[WORK TO COMPLETE]
Your task is to show every line in the listing below that includes "section".

[EXCERPTED RECORDS]
------------------------------------------------------------------------

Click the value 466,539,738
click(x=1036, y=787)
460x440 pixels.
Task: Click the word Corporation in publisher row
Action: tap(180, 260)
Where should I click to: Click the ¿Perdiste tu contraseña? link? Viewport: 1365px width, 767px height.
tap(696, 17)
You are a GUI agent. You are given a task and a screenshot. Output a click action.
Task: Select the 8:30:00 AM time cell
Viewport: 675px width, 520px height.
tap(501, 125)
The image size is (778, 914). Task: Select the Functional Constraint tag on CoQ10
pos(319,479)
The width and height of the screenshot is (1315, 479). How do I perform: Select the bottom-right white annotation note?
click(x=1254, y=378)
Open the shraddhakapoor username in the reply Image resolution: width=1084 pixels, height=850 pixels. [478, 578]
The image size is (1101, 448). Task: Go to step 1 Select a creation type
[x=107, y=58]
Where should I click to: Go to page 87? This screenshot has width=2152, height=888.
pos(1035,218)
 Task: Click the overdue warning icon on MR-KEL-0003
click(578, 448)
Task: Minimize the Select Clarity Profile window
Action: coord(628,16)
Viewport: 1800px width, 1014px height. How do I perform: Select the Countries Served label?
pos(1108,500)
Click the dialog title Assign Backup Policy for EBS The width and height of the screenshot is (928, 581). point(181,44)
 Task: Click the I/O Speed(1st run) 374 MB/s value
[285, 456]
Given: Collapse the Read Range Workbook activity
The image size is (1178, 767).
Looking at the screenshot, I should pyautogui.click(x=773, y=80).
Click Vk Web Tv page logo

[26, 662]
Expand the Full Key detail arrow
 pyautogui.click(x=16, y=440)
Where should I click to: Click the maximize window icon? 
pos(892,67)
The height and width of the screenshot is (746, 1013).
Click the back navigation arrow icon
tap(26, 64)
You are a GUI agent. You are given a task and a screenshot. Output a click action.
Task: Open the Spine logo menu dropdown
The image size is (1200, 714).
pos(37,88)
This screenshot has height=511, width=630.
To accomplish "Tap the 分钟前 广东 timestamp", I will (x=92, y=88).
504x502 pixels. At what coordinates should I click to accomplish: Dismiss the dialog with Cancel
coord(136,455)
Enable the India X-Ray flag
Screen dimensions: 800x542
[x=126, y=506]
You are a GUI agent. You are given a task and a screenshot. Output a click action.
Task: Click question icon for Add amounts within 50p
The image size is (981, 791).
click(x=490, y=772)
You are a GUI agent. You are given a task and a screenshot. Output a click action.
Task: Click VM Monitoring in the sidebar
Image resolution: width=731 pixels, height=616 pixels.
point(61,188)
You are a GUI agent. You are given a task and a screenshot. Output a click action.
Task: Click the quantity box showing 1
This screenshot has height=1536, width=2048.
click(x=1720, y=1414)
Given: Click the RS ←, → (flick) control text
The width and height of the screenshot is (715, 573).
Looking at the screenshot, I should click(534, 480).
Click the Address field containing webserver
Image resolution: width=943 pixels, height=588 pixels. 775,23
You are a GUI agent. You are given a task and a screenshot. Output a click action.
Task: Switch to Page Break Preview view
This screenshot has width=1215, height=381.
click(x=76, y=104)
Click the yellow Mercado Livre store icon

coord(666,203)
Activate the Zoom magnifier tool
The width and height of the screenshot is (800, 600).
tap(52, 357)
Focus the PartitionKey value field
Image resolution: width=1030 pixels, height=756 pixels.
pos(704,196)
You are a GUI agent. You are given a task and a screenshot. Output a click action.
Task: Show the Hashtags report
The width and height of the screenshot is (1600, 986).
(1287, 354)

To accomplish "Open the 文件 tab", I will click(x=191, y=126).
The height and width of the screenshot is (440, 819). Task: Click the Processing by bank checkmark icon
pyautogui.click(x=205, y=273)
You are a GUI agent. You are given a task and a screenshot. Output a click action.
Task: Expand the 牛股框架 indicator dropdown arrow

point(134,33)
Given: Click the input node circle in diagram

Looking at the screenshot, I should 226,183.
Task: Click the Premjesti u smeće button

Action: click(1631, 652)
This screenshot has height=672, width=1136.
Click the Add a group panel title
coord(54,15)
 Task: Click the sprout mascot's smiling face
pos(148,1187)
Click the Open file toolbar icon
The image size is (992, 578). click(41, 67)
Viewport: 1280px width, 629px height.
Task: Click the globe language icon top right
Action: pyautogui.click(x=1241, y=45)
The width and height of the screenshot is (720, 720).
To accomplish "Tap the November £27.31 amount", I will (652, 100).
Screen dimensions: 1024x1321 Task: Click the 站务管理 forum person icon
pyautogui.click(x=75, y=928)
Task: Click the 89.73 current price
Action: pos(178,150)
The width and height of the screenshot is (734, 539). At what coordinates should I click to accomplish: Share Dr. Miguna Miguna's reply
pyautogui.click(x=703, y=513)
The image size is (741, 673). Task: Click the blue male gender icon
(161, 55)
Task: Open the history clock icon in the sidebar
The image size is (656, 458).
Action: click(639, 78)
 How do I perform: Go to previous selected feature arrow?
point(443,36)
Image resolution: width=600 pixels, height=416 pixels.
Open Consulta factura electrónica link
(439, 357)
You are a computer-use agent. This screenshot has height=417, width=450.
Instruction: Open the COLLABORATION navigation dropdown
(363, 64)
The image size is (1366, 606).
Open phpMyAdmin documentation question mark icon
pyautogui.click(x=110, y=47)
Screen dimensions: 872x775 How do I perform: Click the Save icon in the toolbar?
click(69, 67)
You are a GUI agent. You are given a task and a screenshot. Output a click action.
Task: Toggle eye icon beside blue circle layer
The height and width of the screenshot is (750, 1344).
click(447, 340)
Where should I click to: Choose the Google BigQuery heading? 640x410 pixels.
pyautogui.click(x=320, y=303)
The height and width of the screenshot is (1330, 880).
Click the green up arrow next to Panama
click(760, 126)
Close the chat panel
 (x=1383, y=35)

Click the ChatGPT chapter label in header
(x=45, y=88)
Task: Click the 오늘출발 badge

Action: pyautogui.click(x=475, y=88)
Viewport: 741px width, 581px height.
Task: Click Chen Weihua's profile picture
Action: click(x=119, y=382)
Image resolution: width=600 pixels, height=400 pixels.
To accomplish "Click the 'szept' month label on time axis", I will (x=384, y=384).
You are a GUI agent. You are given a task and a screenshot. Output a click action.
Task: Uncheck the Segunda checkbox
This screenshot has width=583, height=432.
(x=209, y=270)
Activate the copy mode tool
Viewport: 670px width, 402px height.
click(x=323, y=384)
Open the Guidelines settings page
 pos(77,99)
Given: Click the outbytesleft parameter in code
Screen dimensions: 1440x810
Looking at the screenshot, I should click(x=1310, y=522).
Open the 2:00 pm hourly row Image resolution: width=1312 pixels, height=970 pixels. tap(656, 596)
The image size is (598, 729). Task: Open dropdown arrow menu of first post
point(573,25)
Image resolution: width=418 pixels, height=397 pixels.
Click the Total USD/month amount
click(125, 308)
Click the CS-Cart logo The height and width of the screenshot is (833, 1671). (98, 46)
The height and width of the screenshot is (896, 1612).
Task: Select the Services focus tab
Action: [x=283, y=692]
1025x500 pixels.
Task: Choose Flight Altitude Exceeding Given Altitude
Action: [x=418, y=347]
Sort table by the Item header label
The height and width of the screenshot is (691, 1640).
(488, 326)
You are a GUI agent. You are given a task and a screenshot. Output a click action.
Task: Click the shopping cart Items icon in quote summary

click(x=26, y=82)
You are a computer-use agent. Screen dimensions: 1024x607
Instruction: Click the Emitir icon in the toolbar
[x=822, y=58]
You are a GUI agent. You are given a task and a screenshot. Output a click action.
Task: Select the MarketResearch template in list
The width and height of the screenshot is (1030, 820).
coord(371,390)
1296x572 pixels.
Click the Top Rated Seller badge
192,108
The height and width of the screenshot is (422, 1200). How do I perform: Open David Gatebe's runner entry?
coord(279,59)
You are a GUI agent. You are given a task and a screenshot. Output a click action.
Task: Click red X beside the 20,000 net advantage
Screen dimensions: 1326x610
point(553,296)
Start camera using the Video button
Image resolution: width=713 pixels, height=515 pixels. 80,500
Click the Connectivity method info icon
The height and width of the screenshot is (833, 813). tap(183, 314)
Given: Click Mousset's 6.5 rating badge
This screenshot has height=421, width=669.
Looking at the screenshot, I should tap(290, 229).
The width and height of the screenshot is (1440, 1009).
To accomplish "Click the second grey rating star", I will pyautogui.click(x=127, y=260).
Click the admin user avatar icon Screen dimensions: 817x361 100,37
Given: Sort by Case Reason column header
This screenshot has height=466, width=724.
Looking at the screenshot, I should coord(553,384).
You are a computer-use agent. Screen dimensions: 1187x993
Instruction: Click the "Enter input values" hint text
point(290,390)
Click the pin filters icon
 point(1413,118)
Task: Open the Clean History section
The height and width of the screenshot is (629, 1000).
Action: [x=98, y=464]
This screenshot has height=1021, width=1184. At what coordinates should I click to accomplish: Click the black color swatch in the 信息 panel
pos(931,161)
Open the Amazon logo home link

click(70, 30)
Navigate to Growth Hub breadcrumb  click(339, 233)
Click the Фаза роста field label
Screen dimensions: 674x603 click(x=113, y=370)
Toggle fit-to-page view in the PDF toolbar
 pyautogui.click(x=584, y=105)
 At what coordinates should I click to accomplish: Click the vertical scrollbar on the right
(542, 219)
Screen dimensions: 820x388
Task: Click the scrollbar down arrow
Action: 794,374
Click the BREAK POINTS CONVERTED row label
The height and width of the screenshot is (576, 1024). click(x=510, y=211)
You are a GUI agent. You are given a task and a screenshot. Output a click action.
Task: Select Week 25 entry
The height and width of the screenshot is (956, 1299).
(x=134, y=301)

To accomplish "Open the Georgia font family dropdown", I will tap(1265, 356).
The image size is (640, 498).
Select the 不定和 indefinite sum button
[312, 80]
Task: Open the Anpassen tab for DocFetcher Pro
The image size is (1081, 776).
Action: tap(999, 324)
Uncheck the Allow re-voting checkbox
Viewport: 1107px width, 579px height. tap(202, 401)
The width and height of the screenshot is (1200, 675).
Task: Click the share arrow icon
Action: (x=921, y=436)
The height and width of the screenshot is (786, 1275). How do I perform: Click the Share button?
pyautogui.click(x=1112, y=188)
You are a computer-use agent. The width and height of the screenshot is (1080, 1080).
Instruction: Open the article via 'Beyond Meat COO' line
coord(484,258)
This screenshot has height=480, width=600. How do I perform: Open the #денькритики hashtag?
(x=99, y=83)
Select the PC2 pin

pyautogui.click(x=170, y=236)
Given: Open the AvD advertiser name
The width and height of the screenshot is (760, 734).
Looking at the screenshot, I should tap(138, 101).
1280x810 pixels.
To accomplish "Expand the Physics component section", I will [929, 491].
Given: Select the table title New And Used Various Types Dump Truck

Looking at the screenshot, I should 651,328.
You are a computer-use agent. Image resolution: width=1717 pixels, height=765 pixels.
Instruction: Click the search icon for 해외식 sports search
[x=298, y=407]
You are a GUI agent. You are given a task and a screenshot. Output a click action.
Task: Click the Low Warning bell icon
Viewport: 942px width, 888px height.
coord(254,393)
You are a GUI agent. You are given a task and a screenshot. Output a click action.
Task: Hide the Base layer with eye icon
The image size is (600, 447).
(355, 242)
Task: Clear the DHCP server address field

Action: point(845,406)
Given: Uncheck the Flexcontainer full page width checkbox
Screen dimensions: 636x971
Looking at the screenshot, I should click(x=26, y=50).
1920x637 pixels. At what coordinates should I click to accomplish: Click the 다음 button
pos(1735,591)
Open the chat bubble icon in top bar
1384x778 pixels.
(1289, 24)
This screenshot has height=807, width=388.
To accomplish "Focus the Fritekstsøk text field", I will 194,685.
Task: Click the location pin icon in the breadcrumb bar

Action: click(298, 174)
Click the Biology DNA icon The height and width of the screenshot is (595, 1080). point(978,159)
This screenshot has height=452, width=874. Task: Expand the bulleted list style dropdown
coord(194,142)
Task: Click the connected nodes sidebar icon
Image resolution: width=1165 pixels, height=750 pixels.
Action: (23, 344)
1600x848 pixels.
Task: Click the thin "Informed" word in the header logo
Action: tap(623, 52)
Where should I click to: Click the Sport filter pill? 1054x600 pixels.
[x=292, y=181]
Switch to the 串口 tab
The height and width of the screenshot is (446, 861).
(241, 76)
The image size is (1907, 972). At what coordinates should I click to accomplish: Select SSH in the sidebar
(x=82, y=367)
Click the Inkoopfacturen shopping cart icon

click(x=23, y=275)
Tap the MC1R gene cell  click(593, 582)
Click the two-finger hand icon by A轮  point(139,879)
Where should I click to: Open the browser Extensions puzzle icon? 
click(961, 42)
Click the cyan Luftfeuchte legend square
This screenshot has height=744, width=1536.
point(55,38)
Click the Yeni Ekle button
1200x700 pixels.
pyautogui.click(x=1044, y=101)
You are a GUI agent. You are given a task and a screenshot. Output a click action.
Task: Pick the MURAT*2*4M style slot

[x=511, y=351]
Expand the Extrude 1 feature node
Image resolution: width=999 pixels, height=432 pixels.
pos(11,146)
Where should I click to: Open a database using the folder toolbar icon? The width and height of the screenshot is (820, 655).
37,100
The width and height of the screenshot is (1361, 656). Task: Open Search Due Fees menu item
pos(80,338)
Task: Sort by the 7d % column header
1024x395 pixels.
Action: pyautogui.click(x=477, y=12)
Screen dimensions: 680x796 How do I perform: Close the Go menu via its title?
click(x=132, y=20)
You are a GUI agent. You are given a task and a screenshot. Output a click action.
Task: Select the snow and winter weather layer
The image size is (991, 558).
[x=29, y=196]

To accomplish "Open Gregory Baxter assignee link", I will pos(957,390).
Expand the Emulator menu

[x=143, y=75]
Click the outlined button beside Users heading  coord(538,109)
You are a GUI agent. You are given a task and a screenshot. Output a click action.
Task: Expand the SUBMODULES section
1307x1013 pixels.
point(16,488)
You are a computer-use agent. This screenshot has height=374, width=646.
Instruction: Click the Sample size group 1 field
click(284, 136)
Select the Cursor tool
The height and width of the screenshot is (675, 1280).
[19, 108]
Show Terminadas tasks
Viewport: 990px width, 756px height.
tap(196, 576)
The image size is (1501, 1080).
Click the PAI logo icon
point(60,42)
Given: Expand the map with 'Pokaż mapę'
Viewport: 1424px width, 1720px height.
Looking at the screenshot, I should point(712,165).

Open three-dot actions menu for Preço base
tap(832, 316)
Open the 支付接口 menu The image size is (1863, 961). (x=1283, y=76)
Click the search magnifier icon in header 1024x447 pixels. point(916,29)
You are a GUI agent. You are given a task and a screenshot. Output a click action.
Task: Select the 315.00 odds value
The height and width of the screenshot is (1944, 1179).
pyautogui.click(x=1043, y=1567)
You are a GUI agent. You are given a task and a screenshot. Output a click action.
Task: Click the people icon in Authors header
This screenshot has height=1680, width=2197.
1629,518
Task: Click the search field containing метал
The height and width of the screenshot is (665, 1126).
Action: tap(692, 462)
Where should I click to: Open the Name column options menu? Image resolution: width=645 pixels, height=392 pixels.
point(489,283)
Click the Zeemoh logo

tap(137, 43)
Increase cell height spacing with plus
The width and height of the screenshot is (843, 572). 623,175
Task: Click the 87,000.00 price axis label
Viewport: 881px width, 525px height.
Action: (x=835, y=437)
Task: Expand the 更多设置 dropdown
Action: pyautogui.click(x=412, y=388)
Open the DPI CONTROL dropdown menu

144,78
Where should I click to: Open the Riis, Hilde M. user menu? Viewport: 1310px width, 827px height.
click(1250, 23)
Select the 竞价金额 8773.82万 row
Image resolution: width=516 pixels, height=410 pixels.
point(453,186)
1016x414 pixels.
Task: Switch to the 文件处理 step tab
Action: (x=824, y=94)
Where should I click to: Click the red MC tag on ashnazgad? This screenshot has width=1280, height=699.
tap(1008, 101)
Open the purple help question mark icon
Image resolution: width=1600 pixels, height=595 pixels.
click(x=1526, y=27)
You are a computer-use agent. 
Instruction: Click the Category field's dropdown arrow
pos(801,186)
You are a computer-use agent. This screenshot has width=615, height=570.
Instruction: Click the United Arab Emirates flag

------------------------------------------------------------------------

[ANSWER TO THIS EXERCISE]
Task: Open the Clean History section
To accomplish "Expand the Physics component section", I will [929, 491].
Task: Expand the SUBMODULES section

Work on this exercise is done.